» **Text segment**:
========================================================================
Check out the updates on KTM’s Duke 125

KTM has finally gone ahead and unified the styling on its entire Duke range in India. With this update, KTM has brought the 390’s styling to the 125. However, this revision for the 125 is not purely cosmetic.

Its sharp tank extensions and rear end contribute to the aggressive stance. While the 125 Duke misses out on the split-LED headlight found on higher-capacity Dukes, the halogen unit is in a similar shape. Another change this update brings is a new fuel tank that is styled to work with the more aggressive design.

Check out the updates on KTM’s Duke 125

    As with body panels, the tank is also shared with the higher-capacity Dukes, which means it can now hold 2.5 litres of additional fuel (13.5 litres). Another big change the new 125 Duke gets is the updated trellis frame that features a bolt-on subframe. This allows for only part of the subframe to be replaced if it gets damaged in an accident, significantly lowering repair costs.

    The updated subframe also allows for a more spacious seating setup than before. This is the same setup as the higher-capacity Dukes, and it is proven to be noticeably more comfortable. While there are a lot more similarities to the 390 Duke, the 125 variant misses out on adjustable levers and bar-end weights. Like the 200 and 250, the 125 also carries forward the LCD dash.
========================================================================
Repeat the passage from the KTM Duke 125 article between "As with body" and "the LCD dash.", inclusive.

» **Dataset content**:
========================================================================
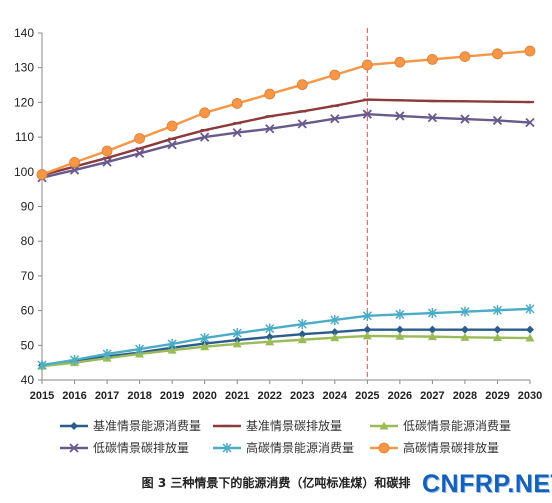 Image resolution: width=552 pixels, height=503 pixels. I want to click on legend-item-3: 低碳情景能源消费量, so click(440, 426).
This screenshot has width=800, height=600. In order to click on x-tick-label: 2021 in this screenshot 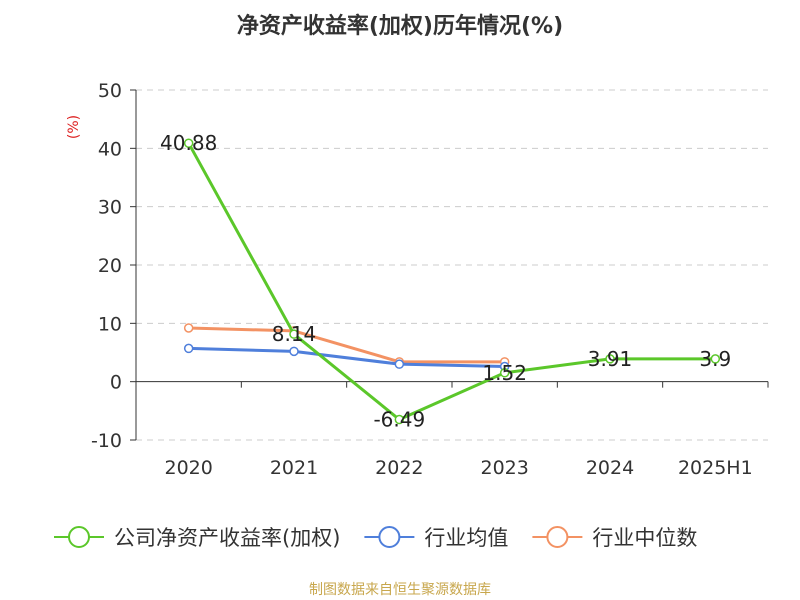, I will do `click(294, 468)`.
========================================================================
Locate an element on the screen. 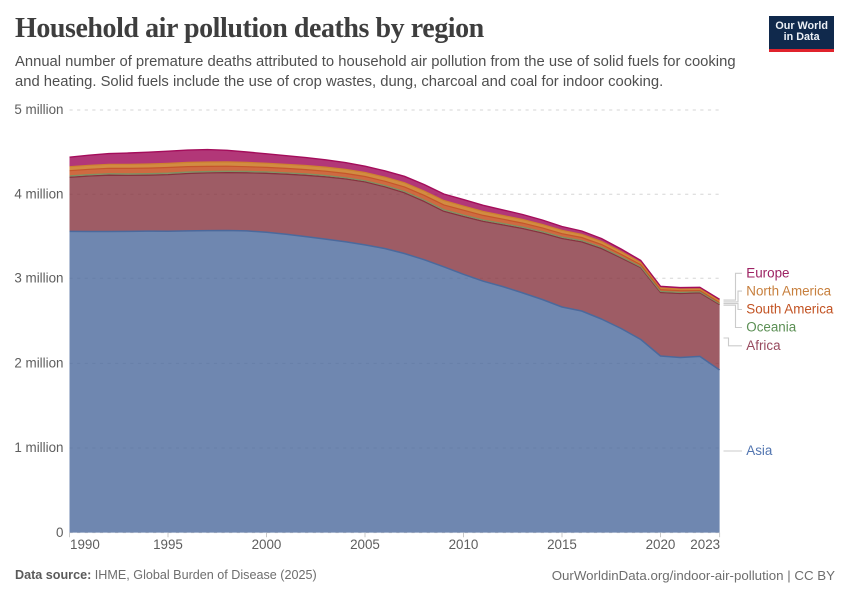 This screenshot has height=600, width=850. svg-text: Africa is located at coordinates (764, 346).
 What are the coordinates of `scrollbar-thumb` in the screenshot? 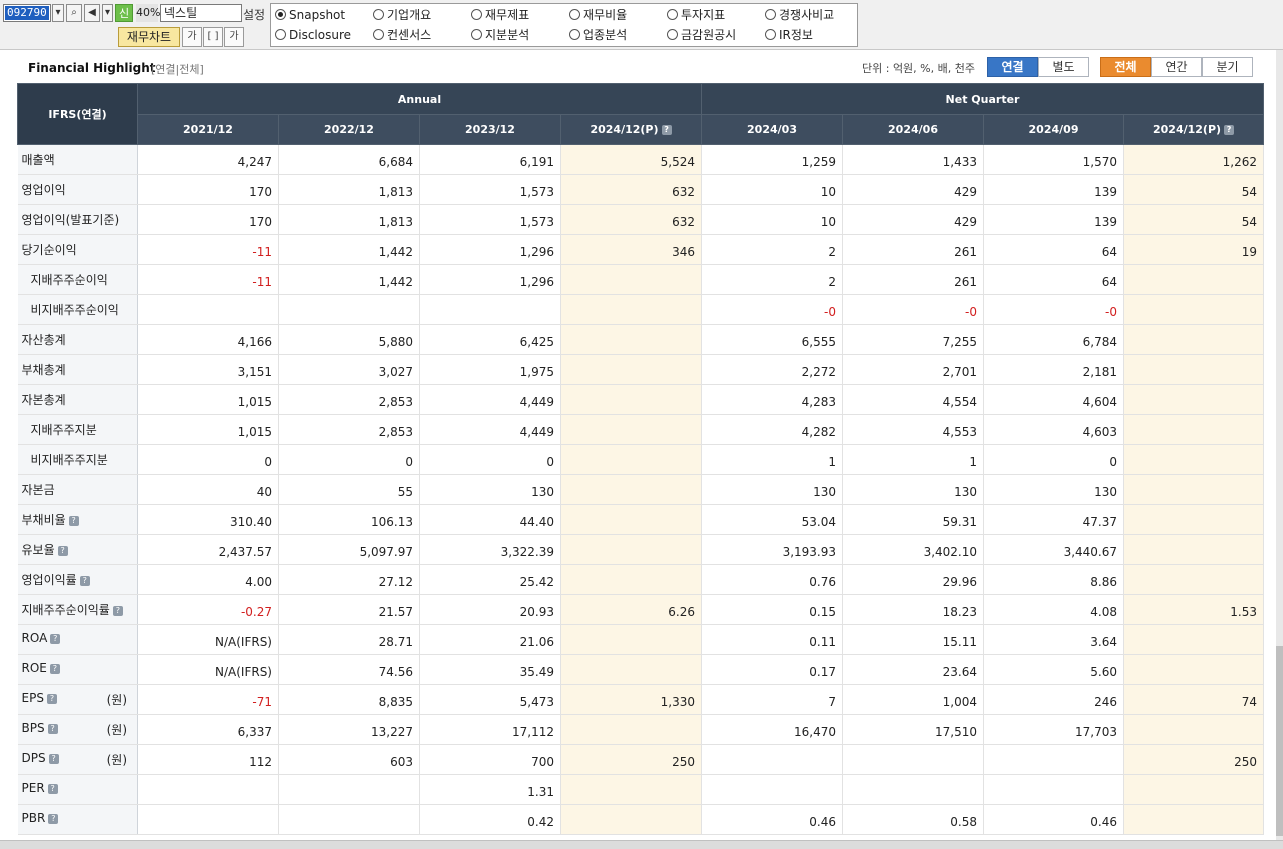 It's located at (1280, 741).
========================================================================
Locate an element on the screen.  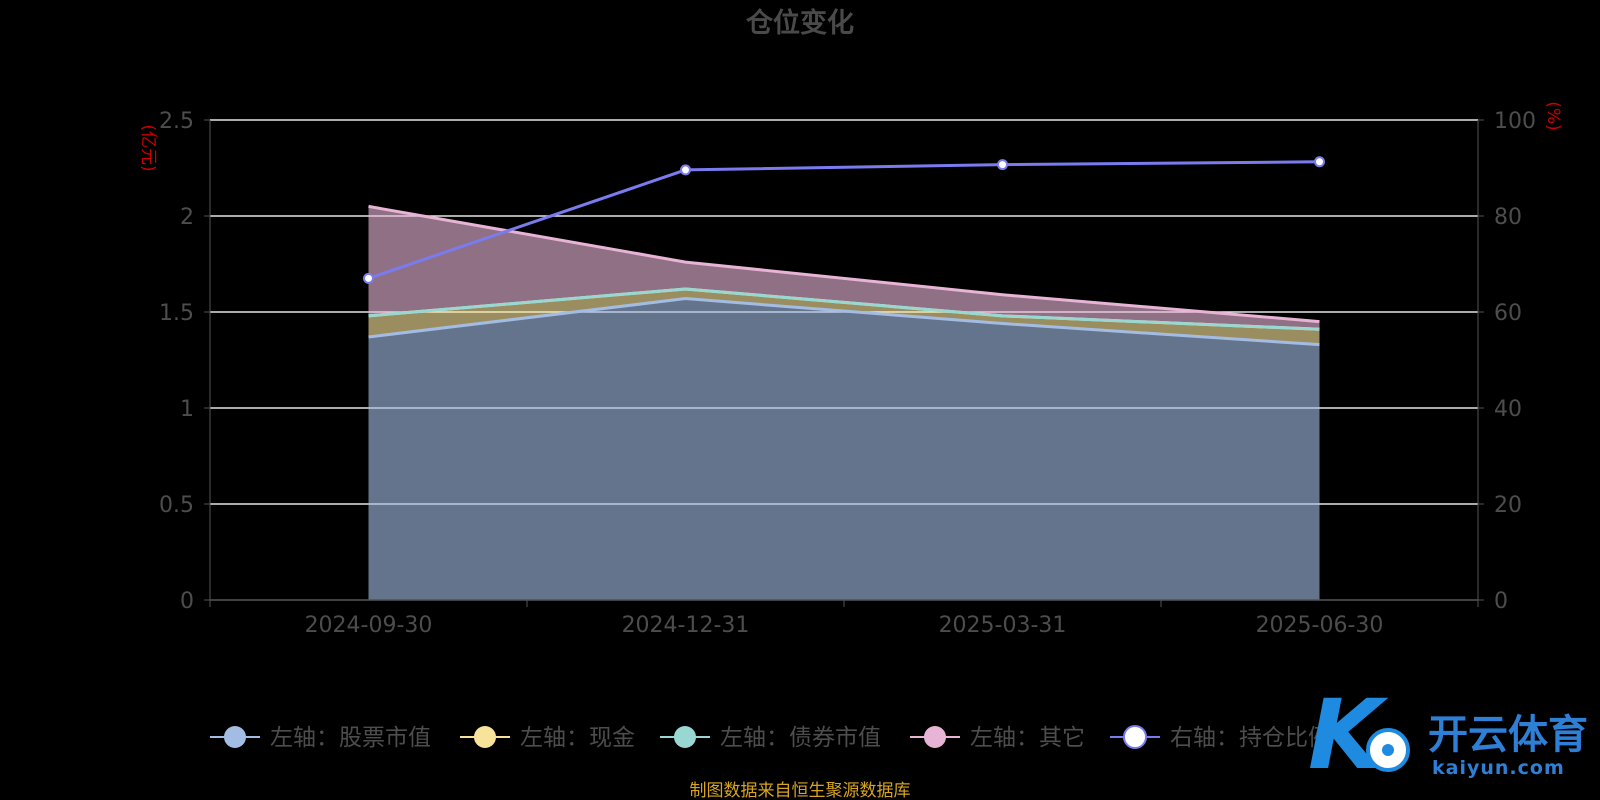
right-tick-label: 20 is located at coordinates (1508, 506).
========================================================================
» **Output below**:
As with body panels, the tank is also shared with the higher-capacity Dukes, which means it can now hold 2.5 litres of additional fuel (13.5 litres). Another big change the new 125 Duke gets is the updated trellis frame that features a bolt-on subframe. This allows for only part of the subframe to be replaced if it gets damaged in an accident, significantly lowering repair costs.

    The updated subframe also allows for a more spacious seating setup than before. This is the same setup as the higher-capacity Dukes, and it is proven to be noticeably more comfortable. While there are a lot more similarities to the 390 Duke, the 125 variant misses out on adjustable levers and bar-end weights. Like the 200 and 250, the 125 also carries forward the LCD dash.